Brideshead Revisited ~ Evelyn Waugh


Another never-before-read book for me this week: Evelyn Waugh’s Brideshead Revisited. It’s subtitled The Sacred and Profane Memories of Captain Charles Ryder. The story is that of Charles Ryder, a young Englishman studying in Oxford. There he meets Sebastian Flyte, second son to the Marquis of Marchmain, a charming young man. He becomes fascinated with him and with his entire family – including his younger sister Julia – living at Brideshead. We follow Charles over the course of almost 20 years and his particular relationship to the family.

The narrative is in the first person, yet somehow it’s one of these stories where it feels as if the character is a stranger to himself throughout the story. Not quite sure what he feels or experiences. It’s as if he’s watching someone else living his life.
I didn’t like the book: I found it depressing. One of the most depressing books I’ve ever read (and that’s saying something) I kept looking where I was to know when I would be done.

The writing is reflective of the character I thought: weak. Not that it’s badly written – in fact it’s very well written – but everything about Charles Ryder’s a bit weak and bland. He never seems to make any conscious decisions: things happen and he goes with the flow. He has no control over his story, his life. It’s very disconcerting.
Even when he speaks of his marriage, his wife and children, he doesn’t appear to be aware that he actually had a part in it. He seems completely unattached from anything. At some point he speaks of Sebastian – whom we’re made to believe is a great friend – as ‘the forerunner.’ And understandably so, Julia comes to realize that maybe she’s a forerunner too. He seems to be taking ownership for nothing: he blames Mrs. Flyte for creating a wedge in his friendship with Sebastian. He disliked his wife but married her nonetheless because he was ‘lonely.’

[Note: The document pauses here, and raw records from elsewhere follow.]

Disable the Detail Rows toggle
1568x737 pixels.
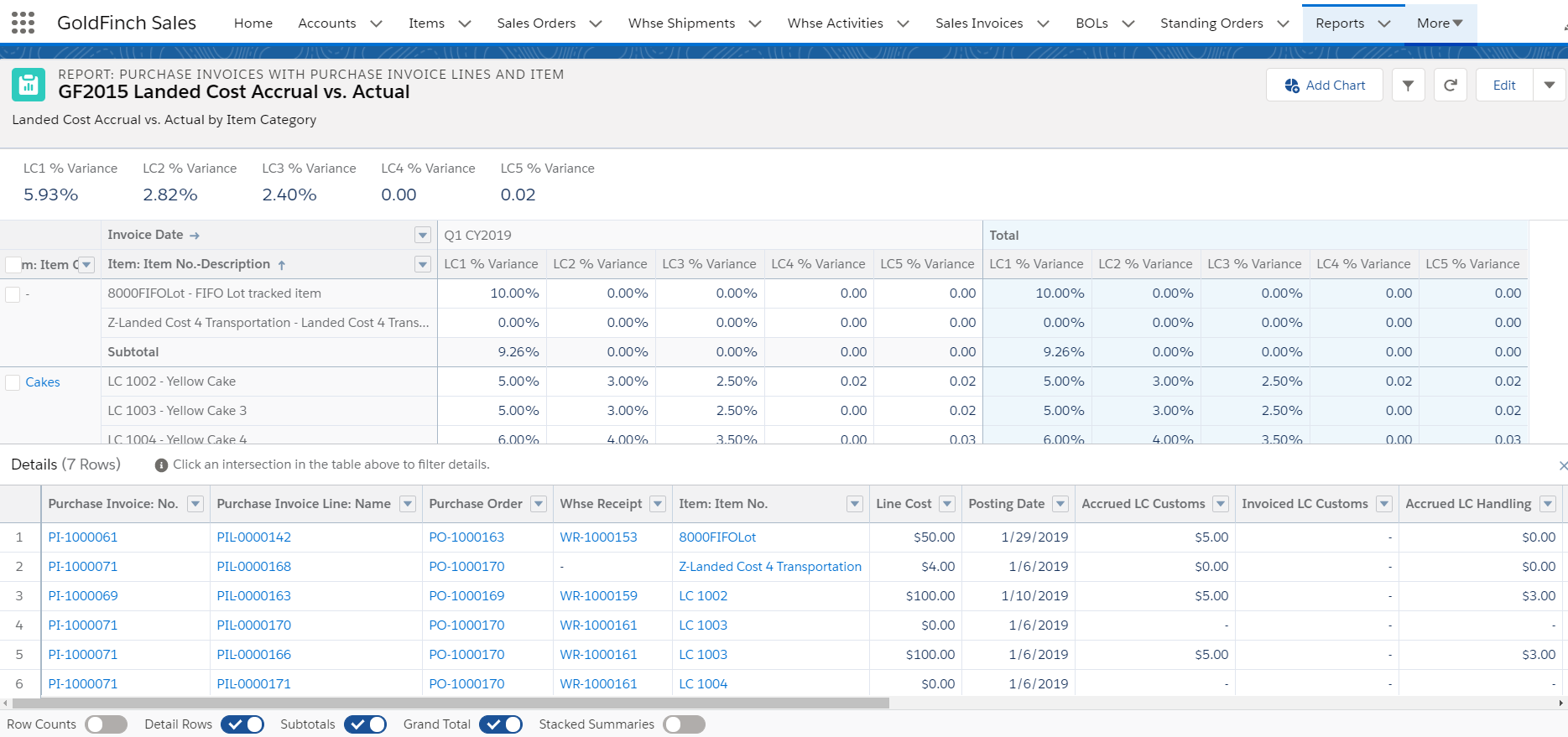[x=242, y=724]
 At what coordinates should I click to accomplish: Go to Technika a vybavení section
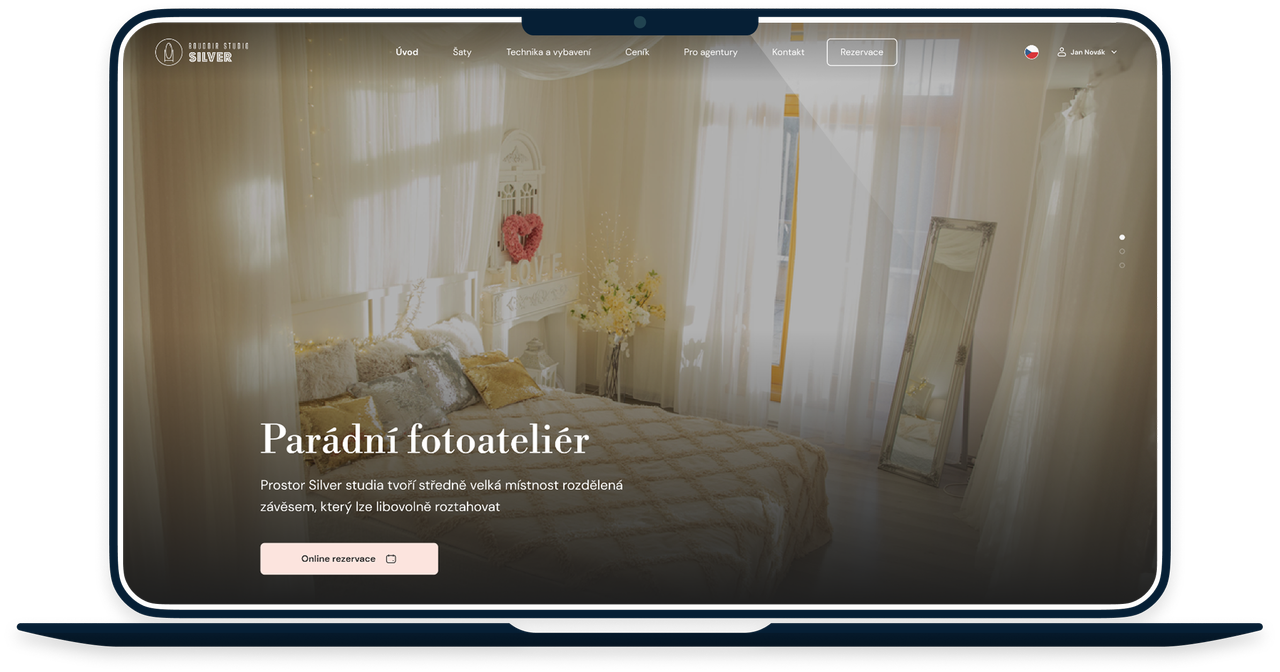[x=548, y=51]
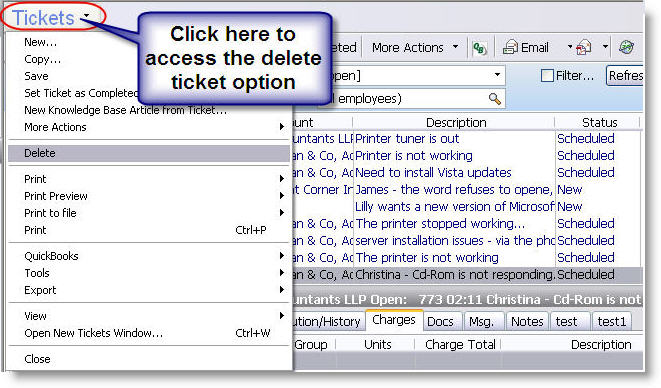Switch to the Charges tab
Screen dimensions: 661x388
pos(394,320)
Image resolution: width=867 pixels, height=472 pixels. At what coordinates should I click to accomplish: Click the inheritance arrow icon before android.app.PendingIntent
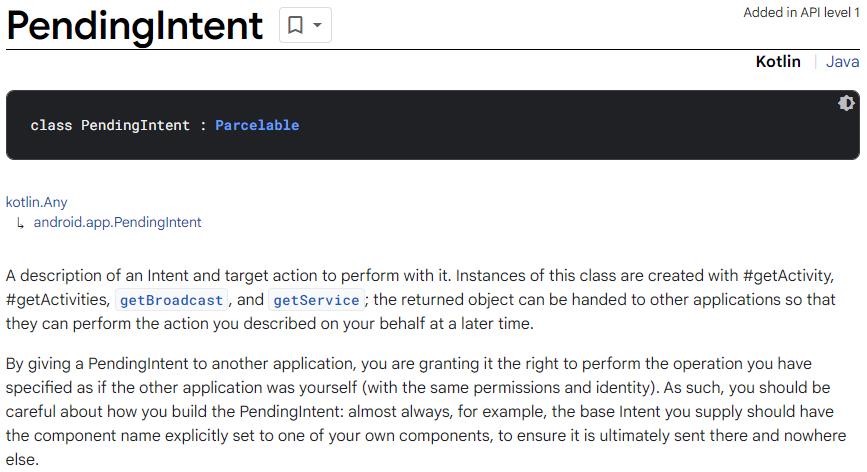20,223
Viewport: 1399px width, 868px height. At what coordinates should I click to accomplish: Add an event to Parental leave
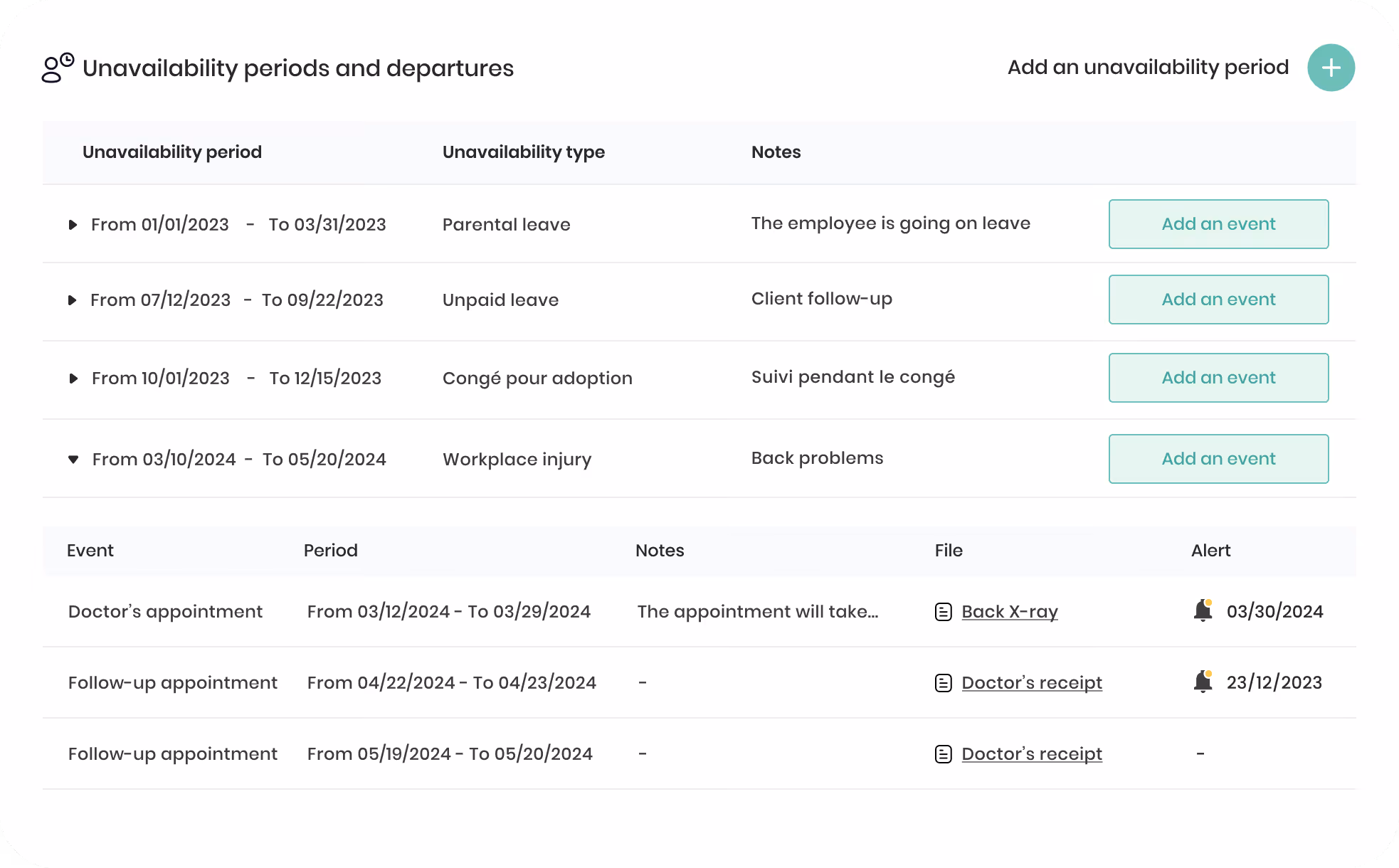1218,224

There’s an aura of depressive melancholy about him and many secondary characters that’s not pleasant at all. I understand the novel stands for a regret of the great age before the Wars. I get the sorrow and the wistfulness: things were lost. But instead of somehow beautifying it, it makes it even darker, because the character can’t seem to do anything but feel sorry for himself. The last few words he actually speaks are “I never built anything, and I forfeited the right to watch my son grow. I’m homeless, childless, middle-aged, loveless, Hooper.”  (Modern Classics, p.325) Boo ooh. It’s not like he did anything to deserve more.

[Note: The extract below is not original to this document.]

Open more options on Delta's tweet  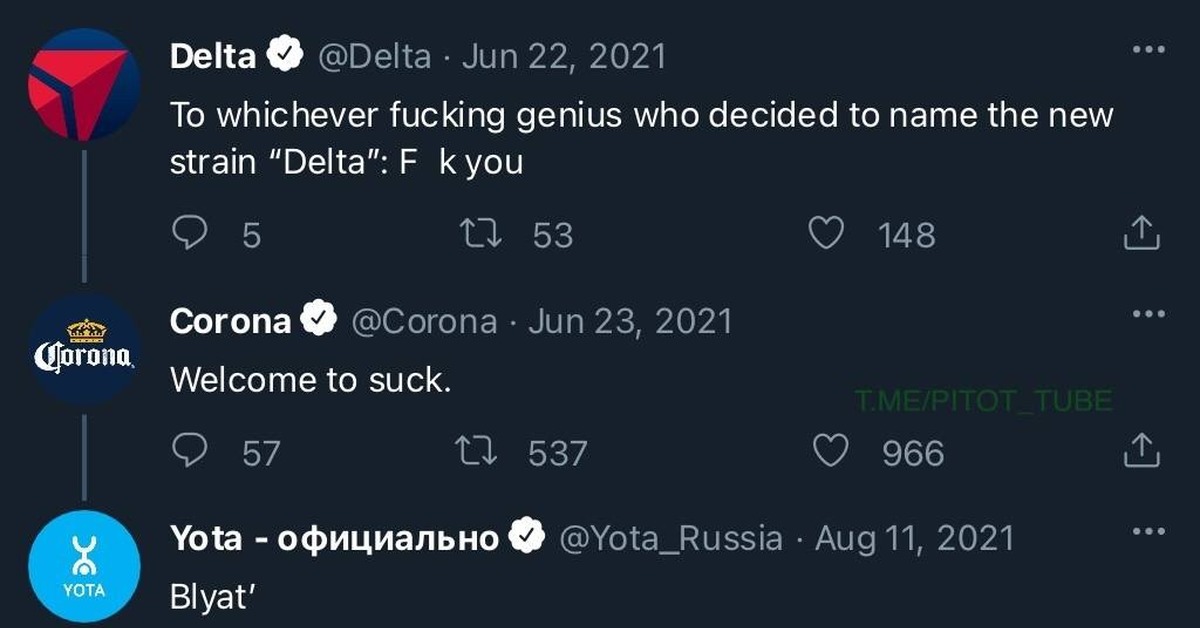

I guess I didn’t like the preaching going on in the book. I may be a Catholic but to me the book addressed one of the major issues I have with overly pious people. And in his way Charles – who says he’s an agnostic is just as bad as the other – is just as bad. It’s about converting people to their ideas. Imposing them until the other has no choice but to accept them. That annoys me. The not-so-subtle moralizing about faith and its dogmas, the lessons about marrying a divorce… All of this annoyed me.
If Julia had only said that she wasn’t going to marry Charles because she felt he wasn’t in it, that she was only ‘the forerunner’ of something else, it might have felt more genuine. As it is, she doesn’t marry him because just before he died and even though he was barely conscious, her father crossed himself after receiving the Last Sacrament from a priest despite the fact he’d renounced the Church some 20 odd years before. This was just the last straw.
Maybe it makes sense for the writer and for the journey he went on himself, I don’t know. But for me it made the entire character a fake.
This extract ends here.